Se tenir aux côtés des réfugiés à toutes les étapes
De retour à la voiture, Floyd et Marceline se dirigent vers la maison d’Ivette. Peu de choses ont changé pour elle depuis la visite de JRS la semaine dernière. Ivette a encore du mal à obtenir ses médicaments pour son problème rénal, diabète et hypertension. Dialyse ou greffe ne sont pas fournies par les hôpitaux publics. « Maman, je meurs », dit Ivette à Marceline.
« Le service de santé de JRS est important parce que la plupart du temps, lorsque vous avez une maladie chronique ou si vous avez une maladie quelconque, vous vous retrouvez seul. Et personne n’est de votre côté », déclare Marceline en ce qui concerne les cas comme Ivette. « Nous [JRS] sommes comme un membre de la famille maintenant pour les gens qui sont malades, » elle ajoute, « quand vous êtes dans la dernière étape de votre vie, nous pouvons être avec vous, le jour où vous mourrez nous allons identifier votre corps et vous donner un enterrement. »
Pour Marceline, il est crucial de travailler en étroite collaboration avec le patient. « Lorsqu’ils [le personnel de santé publique] refusent de traiter ou de donner des médicaments à quelqu’un parce qu’il n’est pas documenté, nous allons là-bas, nous parlons au directeur de l’hôpital pour fournir les médicaments. En les surfacturant, les réfugiés ne peuvent pas subvenir à leurs besoins basiques, ce qui signifie qu’ils finiront par ne plus prendre de médicament. Apparemment, le temps ne semble pas être du côté des réfugiés et des demandeurs d’asile en matière de santé. Peut-être parce que recevoir de l’aide prend trop de temps, si elle vient.
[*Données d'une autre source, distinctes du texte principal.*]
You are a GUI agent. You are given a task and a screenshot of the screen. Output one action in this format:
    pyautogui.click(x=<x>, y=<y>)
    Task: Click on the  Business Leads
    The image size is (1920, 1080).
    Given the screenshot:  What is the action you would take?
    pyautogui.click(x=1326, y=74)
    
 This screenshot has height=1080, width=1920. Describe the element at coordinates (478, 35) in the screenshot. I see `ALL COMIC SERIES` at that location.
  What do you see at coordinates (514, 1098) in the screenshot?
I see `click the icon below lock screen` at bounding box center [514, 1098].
« La dernière fois, combien de pas m’as-tu donné ? Quatre. Aujourd’hui, tu me donneras dix pas ! Marceline encourage une Estelle effrayée : « Je t’aide à l’aller, mais tu seras seule pour le retour. » Une demandeuse d’asile de la République Démocratique du Congo, Estelle est venue au bureau de santé de JRS pour demander de l’aide il y a trois ans. Elle n’était pas en mesure de marcher après un problème d’hypertension qui a mené à une crise d’épilepsie et un accident vasculaire cérébral qui l’empêche de marcher depuis novembre 2018. « Un jour, JRS a décidé de lui rendre visite, nous avons été choqués, elle était tellement malade », explique Marceline.
Estelle ne peut s’empêcher de crier pendant que Marceline et la bénévole de JRS aident aujourd’hui à masser ses jambes minces. On dirait que ses nerfs la brûlent. Épuisée après la séance mais avec l’aide de Marceline, elle est néanmoins capable de faire quelques petits pas à travers la pièce, dans l’espace entre le réfrigérateur, la télévision, le lit et le fauteuil roulant.
Les visites d’aujourd’hui sont terminées. Demain Marceline va à nouveau ouvrir la porte du bureau, de nouveaux visages se réuniront au bureau du JRS pour obtenir des conseils ou une aide financière, Floyd va hâter tout le monde derrière son volant et, espérons-le, cette fois, le temps sera du côté de tout le monde.
*Les noms ont été modifié pour protéger la vie privée des bénéficiaires en question.